M. Jouahri a souligné que les banques marocaines ont traversé une phase d’adaptation pour intégrer ces nouveaux instruments, les volumes échangés étant en croissance progressive. Toutefois, il estime qu’il faudra encore du temps pour atteindre un rythme soutenu d’utilisation, soulignant que ces outils renforcent la liquidité du marché et contribuent à une meilleure gestion des risques.
Un soutien renforcé aux TPE
Le financement des très petites entreprises (TPE) a également occupé une place centrale lors de cette réunion. Représentant près de 88 % du tissu économique national, les TPE sont un levier clé pour la croissance et l’emploi. Conscient des difficultés d’accès au crédit rencontrées par ces structures, Bank Al-Maghrib a annoncé la mise en place d’un nouveau programme de soutien.
Ce dispositif permet aux banques participantes de bénéficier d’un refinancement à un taux préférentiel inférieur de 25 points de base au taux directeur. L’objectif est d’améliorer les conditions de financement pour les TPE, tout en incitant les établissements bancaires à assouplir les procédures d’octroi de crédit.
Dans cette optique, une réunion tripartite entre BAM, les banques, Tamwilcom et la Confédération Générale des Entreprises du Maroc (CGEM) est prévue au cours du premier semestre. Les discussions porteront sur plusieurs axes, notamment la simplification des procédures bancaires, la réduction des délais de traitement des demandes de crédit et l’adaptation des produits financiers aux besoins spécifiques des TPE.
Le Wali de BAM a également évoqué la révision du programme Intelaka, lancé en 2020, en vue d’évaluer son efficacité et d’envisager des ajustements pour renforcer son impact.
Gestion prudentielle des établissements publics
Un autre point abordé lors de cette rencontre concerne la gestion des besoins de financement des entreprises et établissements publics, en particulier dans le cadre des projets d’investissement à venir, notamment en lien avec la préparation à des événements majeurs tels que la Coupe du Monde 2030.
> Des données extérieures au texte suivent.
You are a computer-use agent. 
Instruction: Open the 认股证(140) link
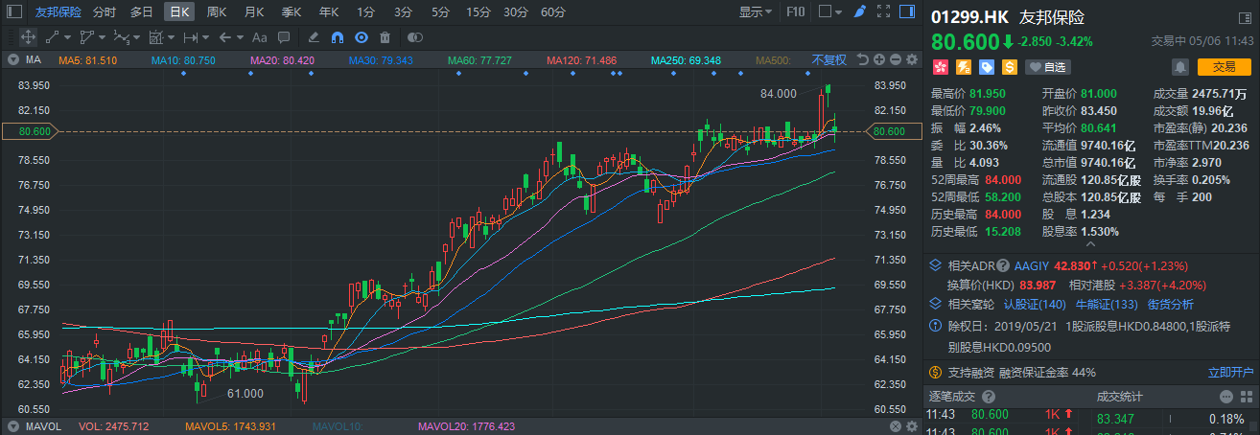click(1034, 305)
M. Jouahri a précisé que le secteur bancaire sera sollicité pour financer une partie de ces projets, aux côtés d’autres sources telles que les partenariats public-privé et les financements extérieurs. Il a toutefois rappelé que l’octroi de crédits aux établissements publics est soumis aux règles prudentielles en vigueur, notamment en matière de pondération des risques et de division des risques.
Concernant les entreprises publiques marchandes, il a indiqué que leur capitalisation sera scrutée de près, soulignant qu’il appartient à l’actionnaire public de veiller à l’équilibre financier de ces entités, notamment par des augmentations de capital si nécessaire.
Le Wali a par ailleurs abordé la rentabilité du secteur bancaire marocain, qui demeure soutenue, tout en restant attentif à l’évolution des créances en souffrance. Il a rappelé que BAM continue de suivre de près la qualité des actifs bancaires, précisant que des mesures ont été prises pour encadrer la distribution des dividendes, en demandant aux banques de renforcer leur niveau de fonds propres si nécessaire.
Il a également mentionné la réforme en cours visant à développer un marché secondaire des créances en souffrance. Ce projet devrait permettre aux banques de céder une partie de leurs créances non performantes, dégageant ainsi de la capacité pour financer davantage l’économie.
Enfin, la réunion a été l’occasion d’évoquer les discussions en cours avec les institutions européennes concernant l’application des nouvelles directives encadrant les opérations des banques non européennes, notamment dans le cadre de la directive CRR6.
M. Jouahri a insisté sur l’importance pour le Maroc de préserver la fluidité des services bancaires pour les Marocains résidant à l’étranger, rappelant que les dépôts des MRE représentent près de 20 % des dépôts bancaires nationaux. Des concertations sont en cours avec les partenaires européens pour s’assurer que l’application de ces nouvelles règles n’entrave pas les activités des banques marocaines à l’étranger.